Poco se comenta o se sabe de estas muertes. Es más, a veces se suele tratar entre susurros, como si fuese mejor olvidar o no mentar esa vergüenza. Existe un silencio hipócrita, como esa película de frivolidad que cubre las relaciones humanas en general. Sin embargo, ocultan una sociedad opulenta, hipermaterialista y cómoda, pero muy vacía de verdaderos sentidos.

Es evidente que aquellos que se quitan la vida sufren graves depresiones, pero en Europa no suele ser por lo económico. No olvidemos que las mecas del bienestar como los países nórdicos vienen arrastrando durante décadas récords de suicidios, más allá de que nosotros envidiemos su estilo de vida.

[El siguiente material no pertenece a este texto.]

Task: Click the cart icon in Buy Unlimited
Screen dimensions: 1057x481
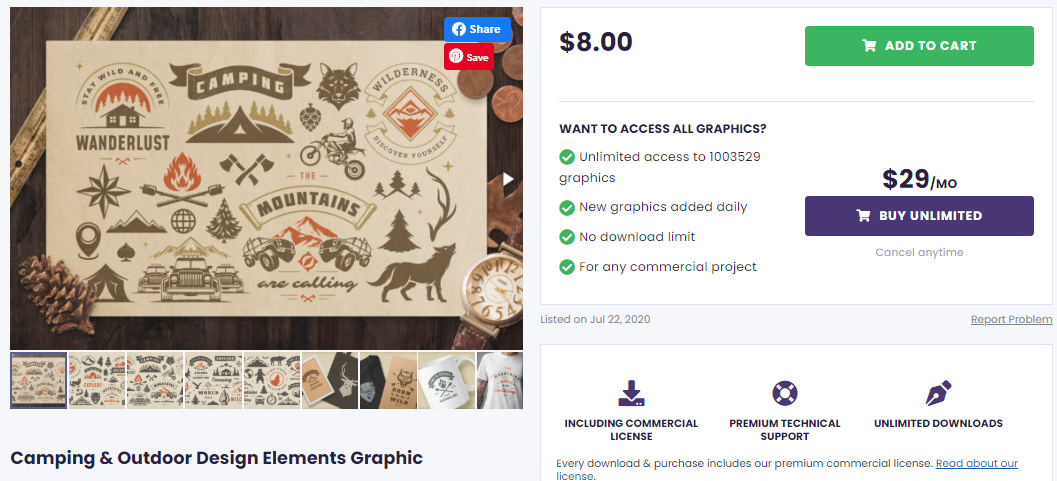Action: tap(863, 216)
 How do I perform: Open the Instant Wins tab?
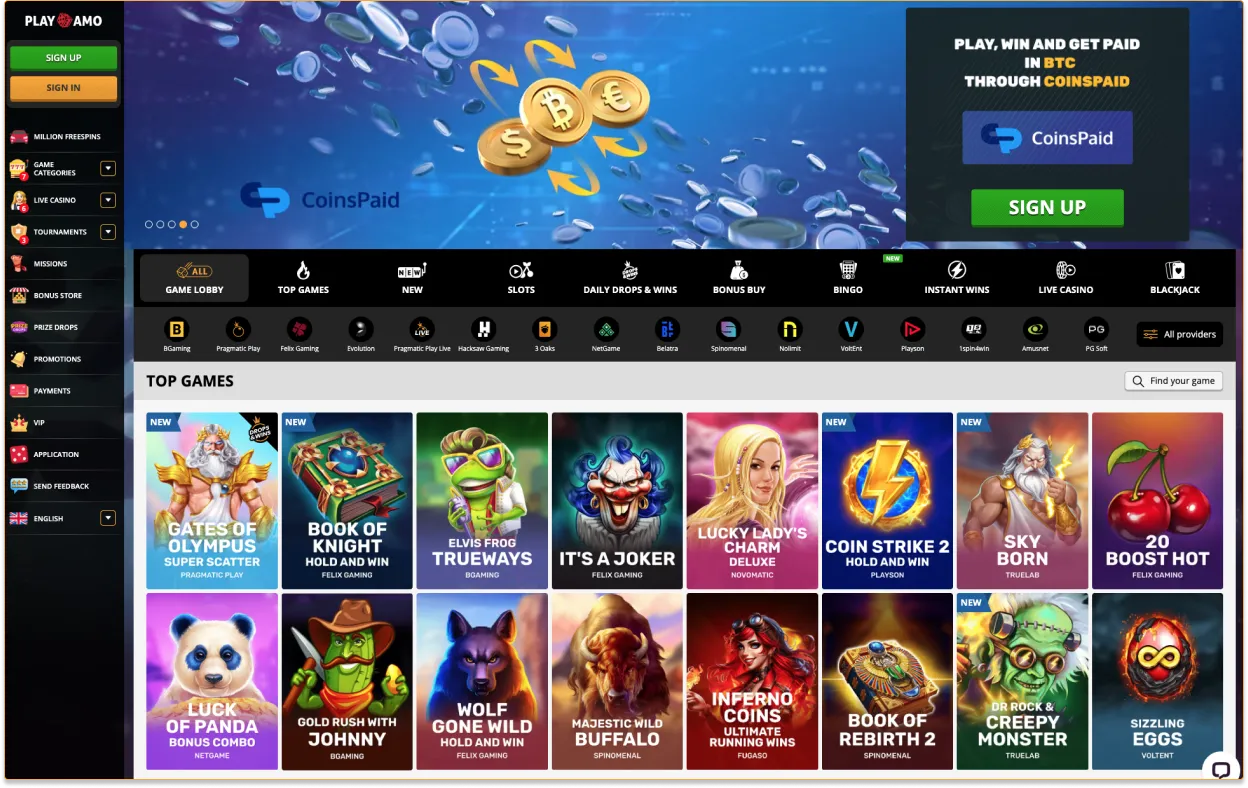957,278
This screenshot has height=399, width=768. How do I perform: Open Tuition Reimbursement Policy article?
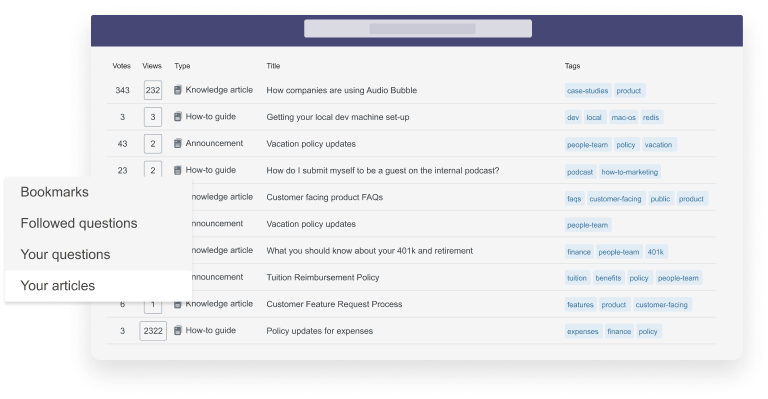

Las depresiones surgen por falta de sentido vital, por la ausencia de identidad como seres humanos que se sienten en el mundo llamados a algo. Esto pasa desapercibido en medio del ruido, bajo esa costra de banalidades que parece chapapote.

En un tiempo en que la religiosidad se va diluyendo como un azucarillo, me pregunto qué llenará este espacio tan necesario para el ser humano. En medio de tantos sinsentidos, nuestra sociedad, más allá de cualquier institución religiosa, debería sentir la necesidad de impulsar la espiritualidad, imprescindible para la armonía del ser humano –más allá de que lo hayamos olvidado. Se trata de ese encuentro del ser humano con lo más profundo de su ser y, por supuesto, esto debería comenzar en la escuela y fuera de un debate ideológico. No hay necesidad de ponerle etiquetas, quizás simplemente llamarlo interioridad. Al fin y al cabo, se trata de llenar ese espacio que suele hincharse de esas estupideces que caben en un wasap.